Ultimately, it delivers value for everyone — giving consumers the information they need, while positioning brands as helpful resources, increasing brand visibility, and improving customer sentiment.
Together, these add up to more conversions, more sustainable ROI, and a broader, more engaged, and more loyal customer base.
At Terakeet, we believe the best way to approach reception marketing is through a new strategy we call owned asset optimization.
Reception marketing through owned asset optimization
Owned asset optimization, or OAO, is a reception marketing strategy that prioritizes owned assets — the platforms and media you control — to tell your story, connect, and provide value to your consumers on your terms. Rather than taking a channel-first approach, like the popular PESO model, it’s asset-focused and channel agnostic.
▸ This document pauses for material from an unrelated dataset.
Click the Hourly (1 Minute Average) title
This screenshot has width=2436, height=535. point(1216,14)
OAO leans on consumer behavior insights to align effective messaging across a brand’s network of assets and build a strong foundation of purpose and consistency across all marketing efforts.
It relies on an organizational framework that buckets assets and channels by the degree of control brands have over the development and deployment of them.
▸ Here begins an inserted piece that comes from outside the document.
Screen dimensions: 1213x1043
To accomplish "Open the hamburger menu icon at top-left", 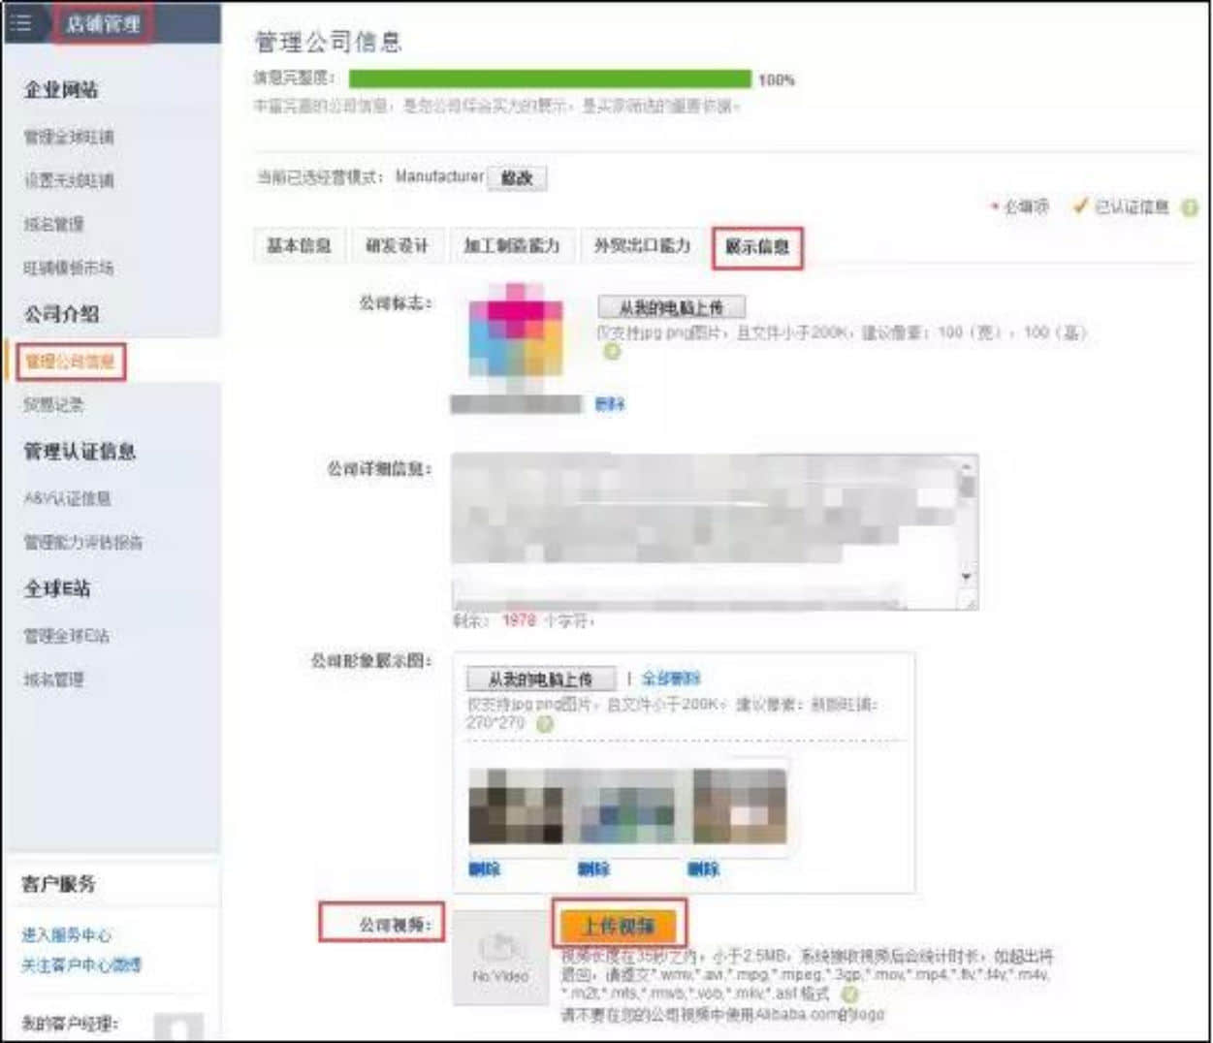I will (x=20, y=22).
By definition, OAO begins by first prioritizing the optimization of what you have full control over – your owned assets.
From there, you begin to use the foundational elements to strengthen the managed category – those are assets and channels brands have some control over.
Finally, we have leveraged assets, which are areas brands can influence but have no direct control over.
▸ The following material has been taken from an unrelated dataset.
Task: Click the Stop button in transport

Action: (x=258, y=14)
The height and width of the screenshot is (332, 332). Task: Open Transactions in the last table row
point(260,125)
Taking an asset-first approach ensures that, no matter where in the journey a user is, or what channel they’re in, they receive a controlled and optimized message, and connect with your brand.
The rise of AI and OAO
Even as the industry rapidly adjusts to AI developments, this strategy remains sound because the lifeblood of AI is content. You have to publish to appear in AI results, and if that content is based on a solid brand foundation, it will tell the story you want consumers to receive.
Like with every strategy, there are several ways to approach this. At Terakeet, we harness search data — again, what we see as The Most Honest Focus Group — to understand the questions that real people are asking, and give marketers a lasting advantage.
But there are tons of sources of data you might use. The key is that the data gives you real insight to build a complete customer journey and identify the inflection points and pain points where your brand can solve a problem.
Consumer insights drive strategy
These insights should inform everything your brand creates. Then you can build a roadmap for content ideas, product enhancements, and more that can be leveraged to optimize your own owned assets.
OAO turns “traditional” marketing on its head. Instead of being channel-driven, transaction-focused, and mostly paid first, OAO turns your marketing “spend” into a business investment, helping to realize the long-term, measurable ROI of your entire digital footprint.
And it works. After adopting OAO strategies, our customers often experience their lowest CPA and up to 12x ROI.
OAO has allowed our customers to win in the new state of marketing. They’ve been able to:
- Create authentic, lasting customer relationships
- See consistent ROI on investments in content, turning it into a true performance channel
- Tell a consistent, authentic story across a complex and fragmented journey
- Build a stronger, more consistent brand presence
OAO lays the foundation for a powerful customer acquisition strategy. It’s the key to rebuilding a fractured digital experience and creating meaningful, authentic connections between consumers and your brand. And — when executed well — will supercharge all of your marketing efforts.